3. The interest on the debt.
With every additional dollar of debt the government takes on, taxpayers pay more money in debt-servicing costs. In 2016, net interest payments on the national debt cost $241 billion. By 2027, this cost will triple and American taxpayers will be on the hook for $768 billion in net interest payments.

http://dailysignal.com/wp-content/uploads/FiscalChart3.jpg


4. Social Security‘s unsustainable path.
Social Security’s programs are running persistent deficits. Revenues from the payroll tax and taxing workers’ benefits simply aren’t enough to cover the cost of Social Security Old-Age, Survivors, and Disability Insurance payouts. By 2025, Social Security’s deficits will account for 19 percent of all federal budget deficits.

http://dailysignal.com/wp-content/uploads/FiscalChart4.jpg


5. Higher government expenses on health care.
Health care spending is the largest portion of the federal budget. Programs like Medicare, Medicaid, Obamacare subsidies, and the Children’s Health Insurance Program consumed 29 percent of the federal budget in 2016.

By 2027, these programs will consume $2.2 trillion. Over the next 10 years, Obamacare will be responsible for nearly $1 trillion in additional health care spending.

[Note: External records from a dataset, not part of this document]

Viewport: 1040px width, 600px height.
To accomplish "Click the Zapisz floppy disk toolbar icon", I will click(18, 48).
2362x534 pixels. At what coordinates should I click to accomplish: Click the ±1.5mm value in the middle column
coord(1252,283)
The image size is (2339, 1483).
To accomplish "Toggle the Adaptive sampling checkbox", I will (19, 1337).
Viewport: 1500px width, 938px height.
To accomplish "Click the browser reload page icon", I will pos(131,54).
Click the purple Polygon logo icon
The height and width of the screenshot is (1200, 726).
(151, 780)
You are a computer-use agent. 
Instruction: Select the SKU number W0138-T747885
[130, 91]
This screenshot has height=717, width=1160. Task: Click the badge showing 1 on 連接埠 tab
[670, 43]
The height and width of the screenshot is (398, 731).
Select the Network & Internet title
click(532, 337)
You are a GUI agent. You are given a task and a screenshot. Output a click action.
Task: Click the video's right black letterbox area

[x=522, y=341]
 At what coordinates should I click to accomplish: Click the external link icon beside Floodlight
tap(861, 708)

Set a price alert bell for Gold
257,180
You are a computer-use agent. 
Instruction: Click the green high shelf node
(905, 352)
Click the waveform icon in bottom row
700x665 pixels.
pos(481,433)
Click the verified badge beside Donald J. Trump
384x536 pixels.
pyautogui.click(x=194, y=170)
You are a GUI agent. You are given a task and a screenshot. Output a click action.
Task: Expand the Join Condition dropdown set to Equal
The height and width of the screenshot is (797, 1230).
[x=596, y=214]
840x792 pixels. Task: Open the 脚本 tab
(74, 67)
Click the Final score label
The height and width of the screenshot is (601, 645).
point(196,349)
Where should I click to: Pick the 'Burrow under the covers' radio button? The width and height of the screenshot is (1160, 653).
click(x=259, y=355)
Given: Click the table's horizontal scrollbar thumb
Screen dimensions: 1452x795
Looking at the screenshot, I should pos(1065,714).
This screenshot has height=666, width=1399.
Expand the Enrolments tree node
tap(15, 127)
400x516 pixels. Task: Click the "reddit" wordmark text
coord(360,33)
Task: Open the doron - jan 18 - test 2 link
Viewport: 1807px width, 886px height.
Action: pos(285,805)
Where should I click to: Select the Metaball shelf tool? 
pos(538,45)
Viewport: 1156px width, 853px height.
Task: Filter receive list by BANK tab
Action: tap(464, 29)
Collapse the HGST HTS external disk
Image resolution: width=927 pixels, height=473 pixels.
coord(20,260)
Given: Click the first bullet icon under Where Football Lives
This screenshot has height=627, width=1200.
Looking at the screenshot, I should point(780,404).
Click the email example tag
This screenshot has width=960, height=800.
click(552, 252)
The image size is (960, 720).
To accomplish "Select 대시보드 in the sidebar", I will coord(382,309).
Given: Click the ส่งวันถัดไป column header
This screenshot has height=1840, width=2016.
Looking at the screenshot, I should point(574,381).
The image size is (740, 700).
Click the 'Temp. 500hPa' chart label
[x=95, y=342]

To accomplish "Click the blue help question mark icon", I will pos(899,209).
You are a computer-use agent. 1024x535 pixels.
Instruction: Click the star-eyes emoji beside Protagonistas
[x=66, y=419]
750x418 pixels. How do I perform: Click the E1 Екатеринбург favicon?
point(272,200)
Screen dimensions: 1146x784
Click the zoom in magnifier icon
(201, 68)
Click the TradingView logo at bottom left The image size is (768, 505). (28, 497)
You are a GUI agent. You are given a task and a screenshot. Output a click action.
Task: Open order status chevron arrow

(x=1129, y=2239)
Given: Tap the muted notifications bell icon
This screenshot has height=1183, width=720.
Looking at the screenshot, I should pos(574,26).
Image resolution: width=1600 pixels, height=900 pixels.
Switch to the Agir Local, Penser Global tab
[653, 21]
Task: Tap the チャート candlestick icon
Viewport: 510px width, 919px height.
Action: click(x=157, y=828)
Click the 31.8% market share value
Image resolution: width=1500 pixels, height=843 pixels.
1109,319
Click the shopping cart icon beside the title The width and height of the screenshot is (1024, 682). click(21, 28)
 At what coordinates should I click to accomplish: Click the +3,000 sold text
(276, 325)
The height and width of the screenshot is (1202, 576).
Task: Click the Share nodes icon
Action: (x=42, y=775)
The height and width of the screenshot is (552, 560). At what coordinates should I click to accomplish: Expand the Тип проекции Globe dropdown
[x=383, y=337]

http://dailysignal.com/wp-content/uploads/FiscalChart5.jpg


6. Structural problems in the federal budget.
Between 2016 and 2027, the Congressional Budget Office projects that federal spending as a whole will increase by $2.8 trillion. Just three major budget categories—health care, Social Security, and interest on the national debt—will be responsible for 83 percent of this spending growth.

http://dailysignal.com/wp-content/uploads/FiscalChart6-1.jpg


7. Who’s paying.
Ever wonder where the government gets all of its money? In 2016, American taxpayers funded nearly 50 percent of federal revenues through the individual income tax. Payroll taxes covered another 34 percent of government revenues, while corporate income taxes and other revenues brought in 19 percent of all revenues.

http://dailysignal.com/wp-content/uploads/FiscalChart7.jpg


8. Health care in the federal budget.
In 2016, federal health care (Medicare, Medicaid, Obamacare, and Social Security) consumed 53 percent of the entire federal budget. By 2027, these programs will consume 59 percent of the entire federal budget, without reform.